BCCI wanted the commission to examine the following charges:

- Was there any truth in the allegations by Manoj Prabhakar true?
- Was any Indian cricketer, official, journalist or any other person involved in betting and match fixing?
- Did Ajit Wadekar tap the telephones of Indian cricketers?
- Was there any truth in the bribery and match-fixing reports?

Justice Chandrachud started his inquiry on 7 July 1997. Manoj Prabhakar, Kapil Dev and Outlook magazine correspondent Krishna Prasad deposed to the judge on the first day.

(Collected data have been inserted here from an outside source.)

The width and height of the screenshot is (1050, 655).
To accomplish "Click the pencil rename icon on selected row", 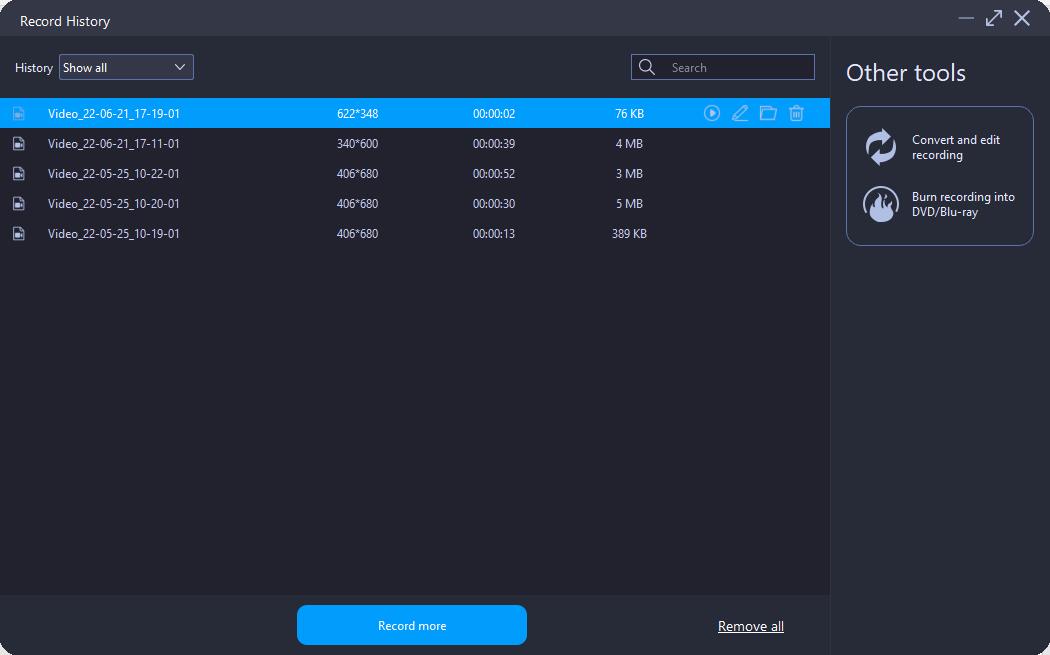I will [x=740, y=113].
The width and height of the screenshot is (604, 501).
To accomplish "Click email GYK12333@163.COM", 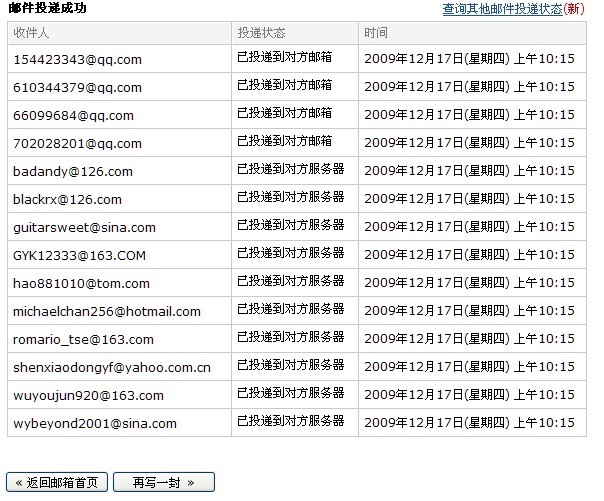I will click(79, 255).
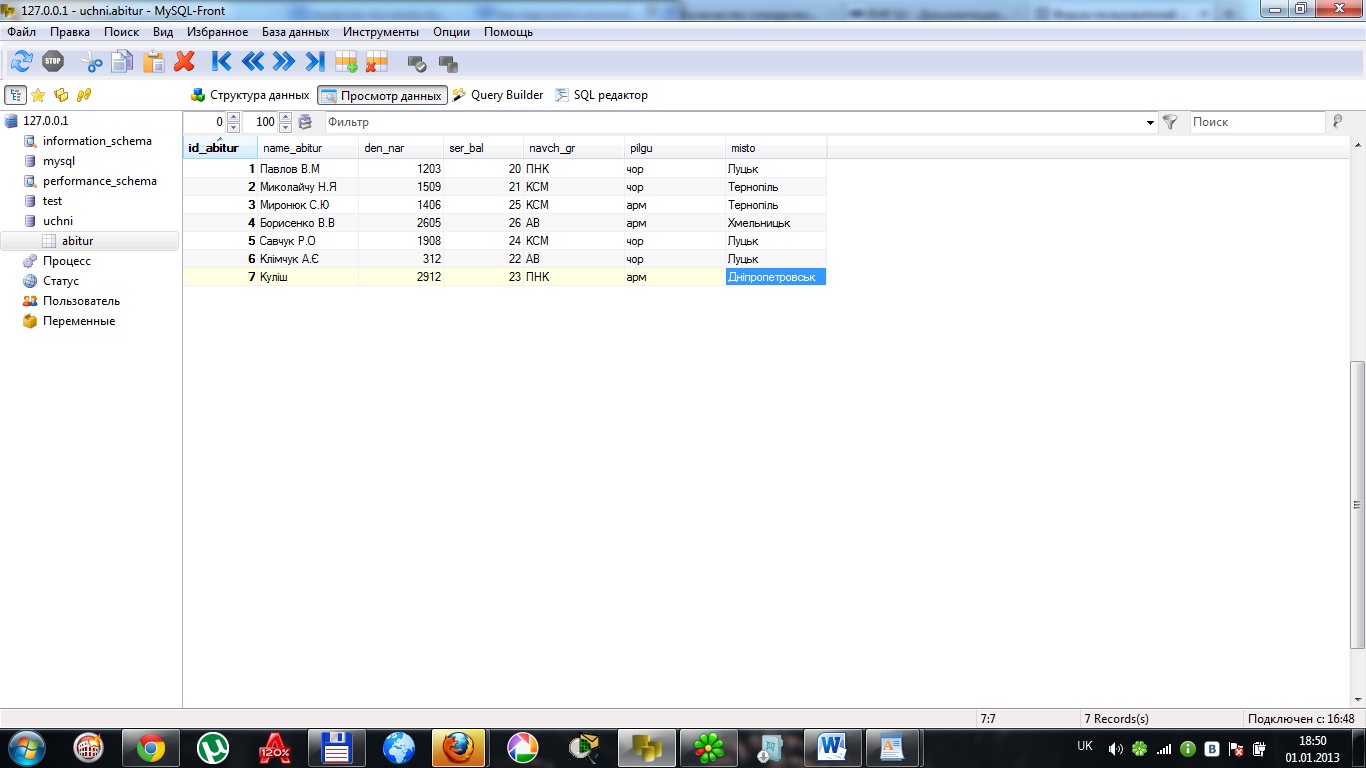Screen dimensions: 1366x768
Task: Open the Инструменты menu
Action: point(380,32)
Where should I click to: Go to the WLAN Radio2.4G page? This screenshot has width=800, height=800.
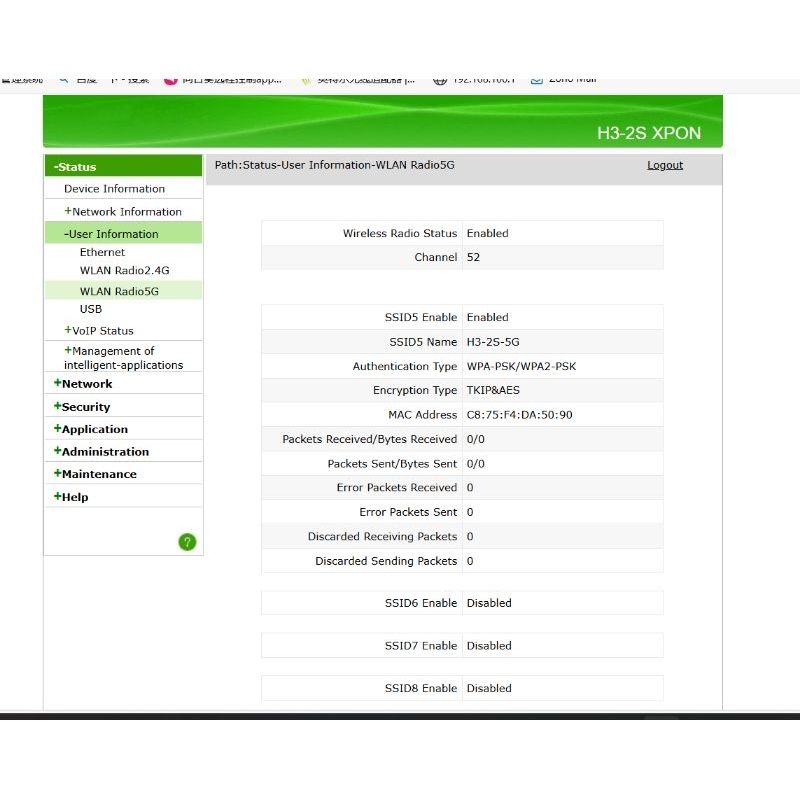pos(124,271)
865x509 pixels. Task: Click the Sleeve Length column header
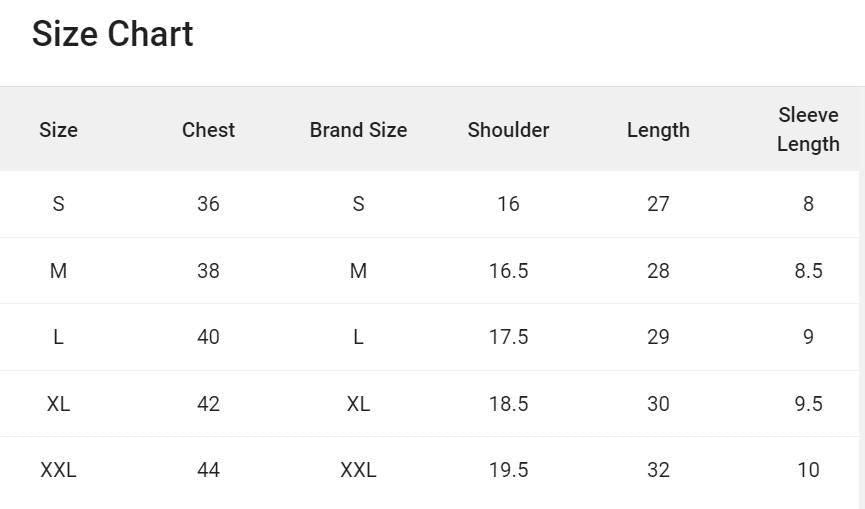(x=808, y=130)
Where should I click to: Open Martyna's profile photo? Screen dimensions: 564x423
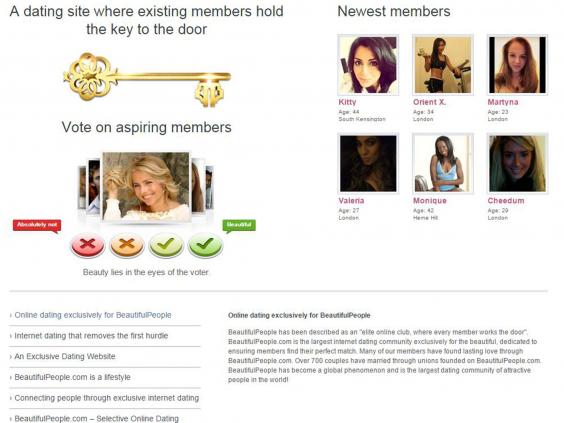pos(517,65)
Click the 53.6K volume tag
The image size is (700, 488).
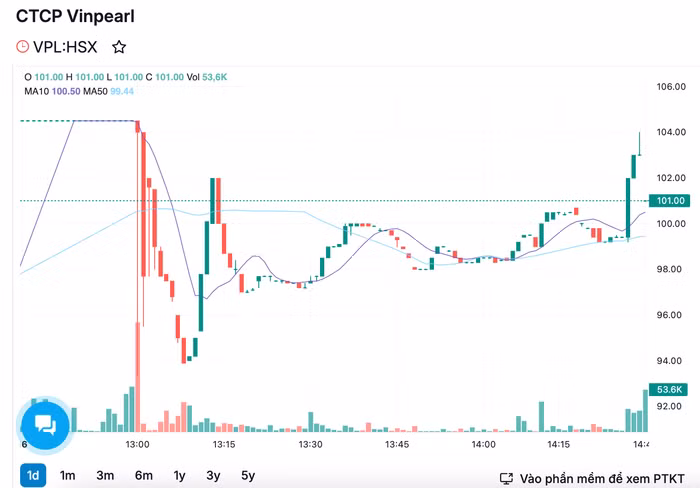(x=670, y=389)
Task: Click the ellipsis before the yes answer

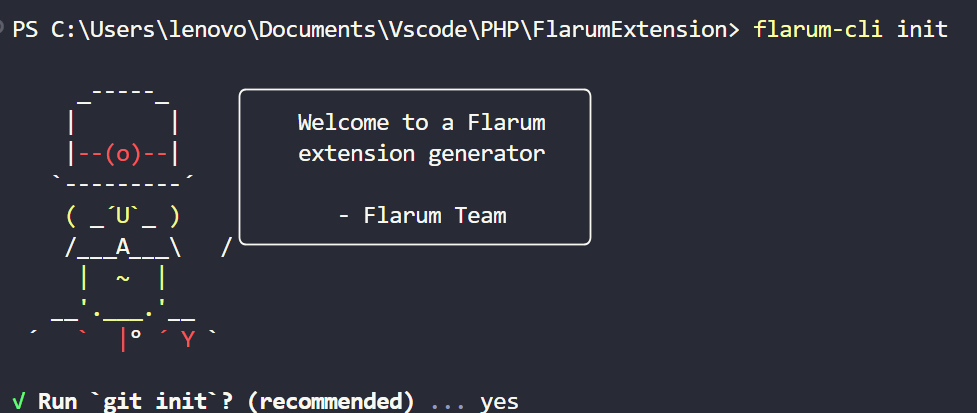Action: pyautogui.click(x=448, y=403)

Manoj Prabhakar did not reveal names or provide evidence of his charges (Match Fixing and Phone Tapping allegation on then Cricket Manager Ajit Wadekar).

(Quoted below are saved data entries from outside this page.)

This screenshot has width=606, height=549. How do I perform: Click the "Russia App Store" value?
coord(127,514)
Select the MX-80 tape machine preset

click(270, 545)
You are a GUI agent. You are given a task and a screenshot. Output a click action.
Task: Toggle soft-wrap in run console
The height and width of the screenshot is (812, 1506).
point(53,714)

Other people who appeared in front of the commission:
- 22 July 1997: Ajit Wadekar, Ashok Mankad, Dilip Vengsarkar and Sanjay Manjrekar
- 5 September 1997: Sachin Tendulkar, Mohammad Azharuddin, Sunil Gavaskar, Nayan Mongia and D.V.Subba Rao (Manager – West Indies Tour)
- Ajay Jadeja, Chandu Borde, Sandeep Patil, Sunil Dev (Manager – India Tour of South Africa), Makarand Waigankar (Journalist) and Dr. Ali Irani (Physiotherapist)
- Aniruddha Bahal (principal correspondent, Outlook), Lokendra Pratap Sahi (sports editor, The Telegraph), Bipin Dani (freelance journalist), SK Sham (press correspondent, Reuters), Pradeep Vijaykar (assistant editor, The Times of India), Pradeep Magazine (sports editor, Pioneer), H Natarajan (sports editor, The Indian Express) and R. Mohan (The Hindu) gave written statements to the commission.

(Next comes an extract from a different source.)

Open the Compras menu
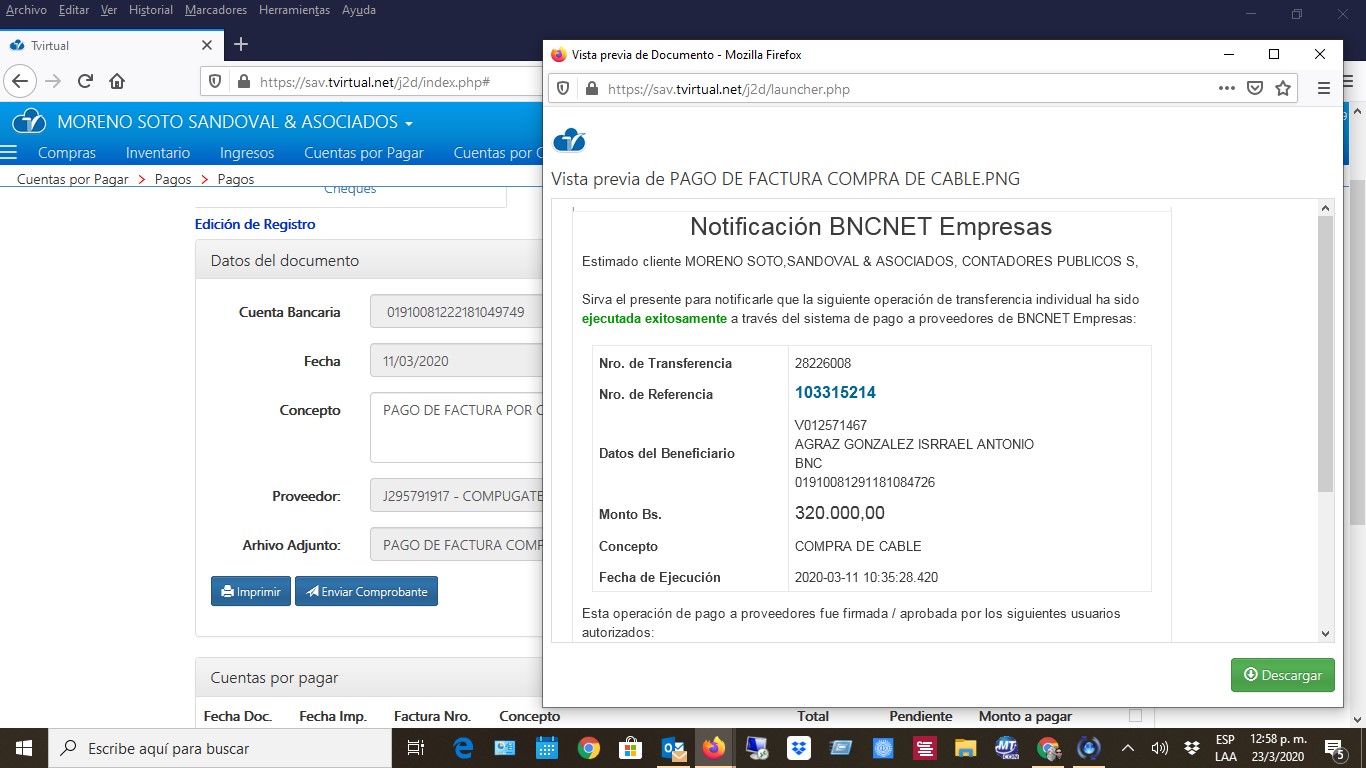(67, 153)
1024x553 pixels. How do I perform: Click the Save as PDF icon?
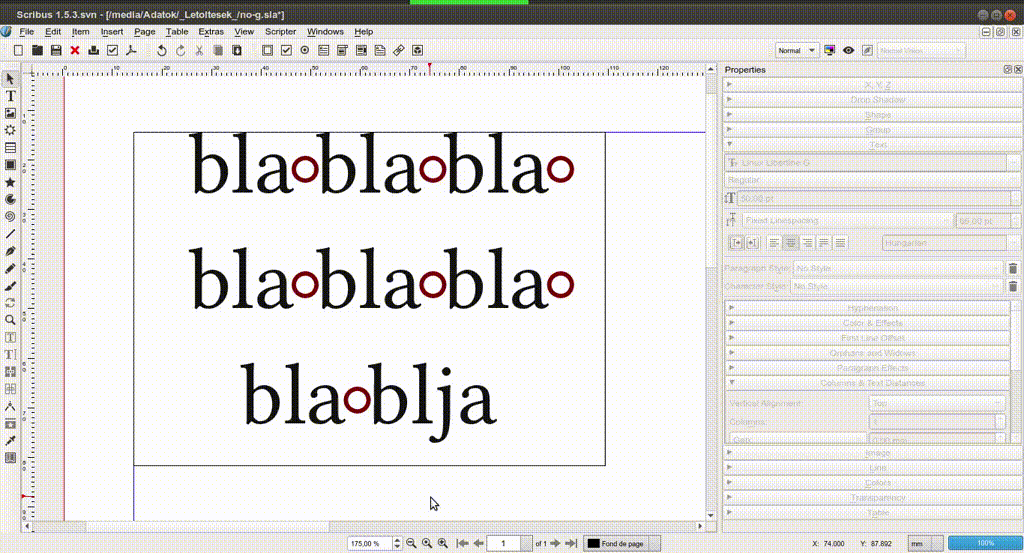[129, 50]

==Chandrachud Commission report==

Justice Chandrachud completed his inquiry in October 1997 and submitted the report on an undisclosed date to BCCI. When the match fixing controversy resurfaced in 2000, BCCI released the Chandrachud Report to the media. The report concluded:

- There was no plausible reason why Manoj Prabhakar had to wait 3 to 6 years to report match-fixing allegations. Manjrekar's statement contradicted Prabhakar's on the events at Sharjah in October 1991. No evidence was provided with respect to the Singer Cup incident nor was a report made to the Captain, Coach or Vice-captain. Manoj's allegation against Aamir Sohail and Mohammad Azharuddin on the toss incident was factually incorrect as there was no match when these 2 cricketers captained their countries in Sharjah. Manoj Prabhakar refused to name the attempted briber in spite of assurances from the judge himself. The judge concluded that Manoj's allegation was a result of his getting back at Mohammad Azharuddin. The judge had no hesitation in rejecting the allegations made by Manoj Prabhakar.
- The judge accepted Ajit Wadekar's statement on the phone-tapping allegation and dismissed the same.
- All of these inferences of journalist of match-fixing were not unjustified as the Judge himself believes that large amount of betting took place on cricket in India. But the Police said that it had not been possible for their investigating teams to identify any player or players in the Indian team who lay bets on cricket.

==Criticism==
There was criticism in the Indian media that the commission did not examine all facts available to it. Specific areas of concern for the media was the method of recording evidence, lack of initiative to dig into the disconnect in facts of the Aamir Sohail – Mohammad Azharuddin toss, lack of questioning and evidences against people involved in betting and match-fixing, not considering the tapes of interview by Outlook with Rashead Latif (where he named five Indian cricketers involved in match fixing and which he subsequently backed out).